Depuis la première loi de bioéthique de 1994, le don d’ovocytes est réservé aux établissements et organismes publics, et aux organismes privés à but non lucratif. Moins de la moitié des centres autorisés pratiquent réellement le don d’ovocytes. Résultat des courses : la France est aujourd’hui dans une situation de rupture de soins avec environ 300 donneuses par an pour près de 3000 femmes en attente de don… sans compter les milliers de couples qui optent pour le tourisme procréatif.

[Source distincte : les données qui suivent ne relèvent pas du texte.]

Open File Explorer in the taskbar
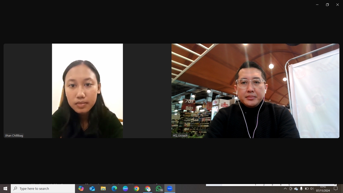 click(103, 188)
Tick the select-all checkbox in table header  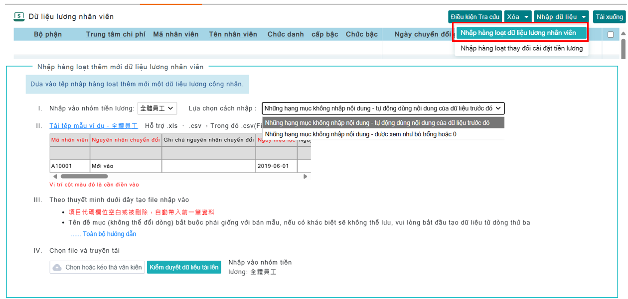tap(611, 34)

Jacques Montagut, médecin et biologiste de la reproduction, est le seul en France à avoir créé une structure privée à but non lucratif qui pratique le don d’ovocytes. Il déplore l’existence de fait d’une médecine à deux vitesses entre les couples qui ont les moyens de partir à l’étranger pour réaliser leur parcours d’assistance médicale à la procréation, et ceux qui ne les ont pas – sans compter que dans bien des cas « les structures privées [à l’étranger] ne respectent pas les principes éthiques que nous avons en France, tels que la gratuité du don, le fait qu’il soit anonyme… ». En Espagne par exemple, destination phare en Europe pour ce type de pratique, une donneuse est rémunérée environ 1000 euros, et la receveuse doit débourser près de 5000 euros – inutile de revenir sur le fait que les plus démunis sont nécessairement lésés – ; certaines cliniques se sont même spécialisées dans l’accueil de « touristes » français.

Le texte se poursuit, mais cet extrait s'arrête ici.